Saved data entries
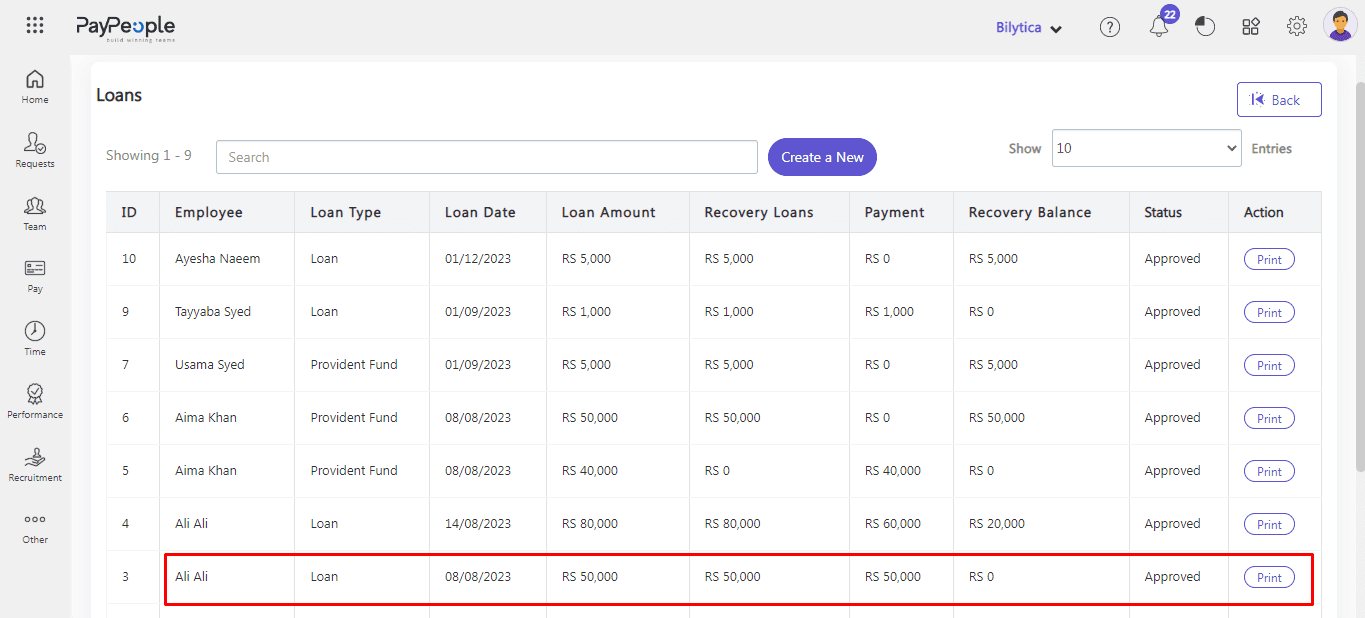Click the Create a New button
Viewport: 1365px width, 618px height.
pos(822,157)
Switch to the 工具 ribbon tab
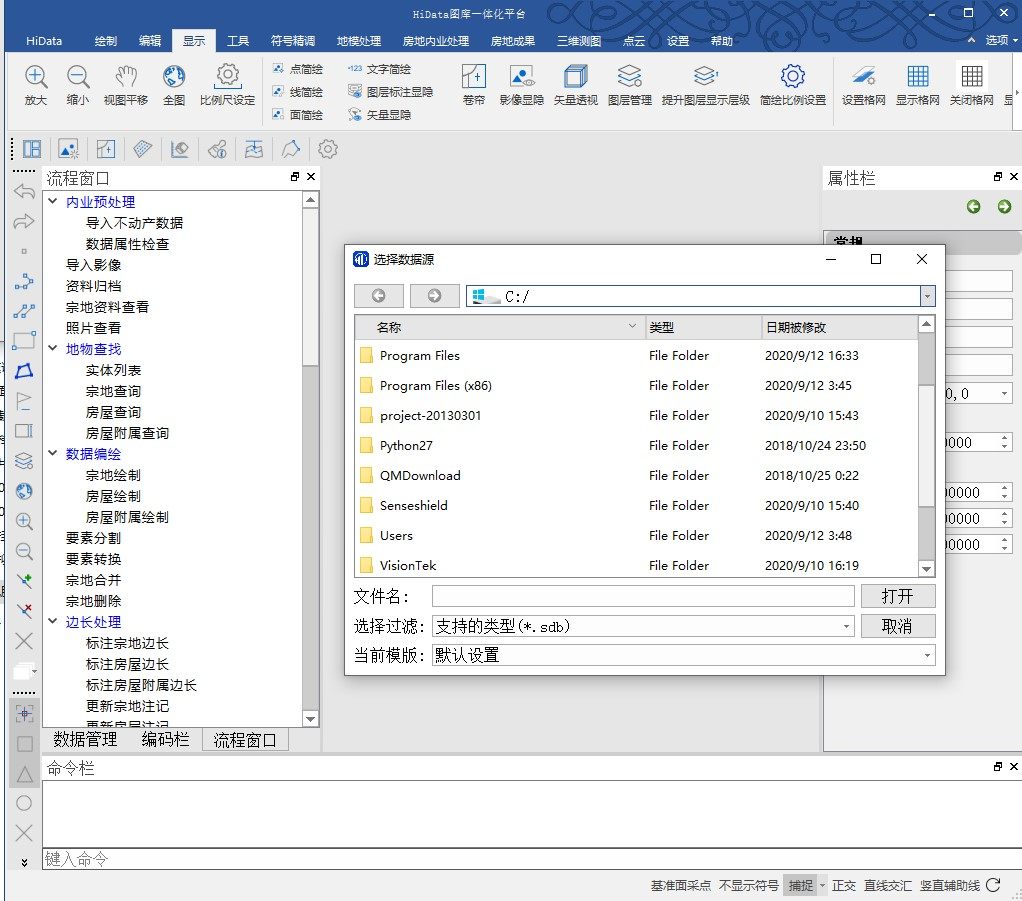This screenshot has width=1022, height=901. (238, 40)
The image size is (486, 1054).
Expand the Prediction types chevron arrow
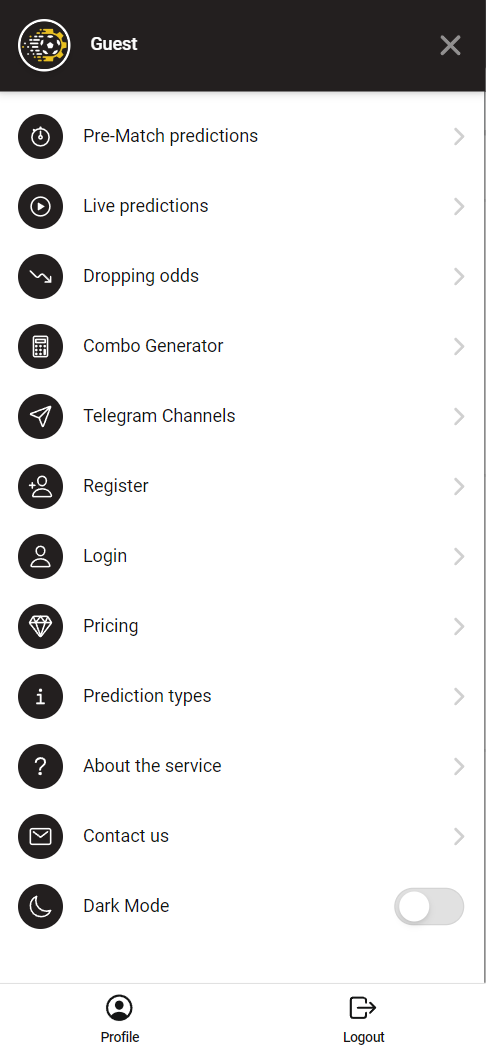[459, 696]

What you have to do:
Your reply should consist only of the lines running from the line with "Switch to the 工具 ribbon tab" to the end of the entries, both included, copied exactly and without any pictures.

Written response:
Switch to the 工具 ribbon tab
This screenshot has width=1022, height=901. (238, 40)
The image size is (486, 1054).
Expand the Prediction types chevron arrow
[459, 696]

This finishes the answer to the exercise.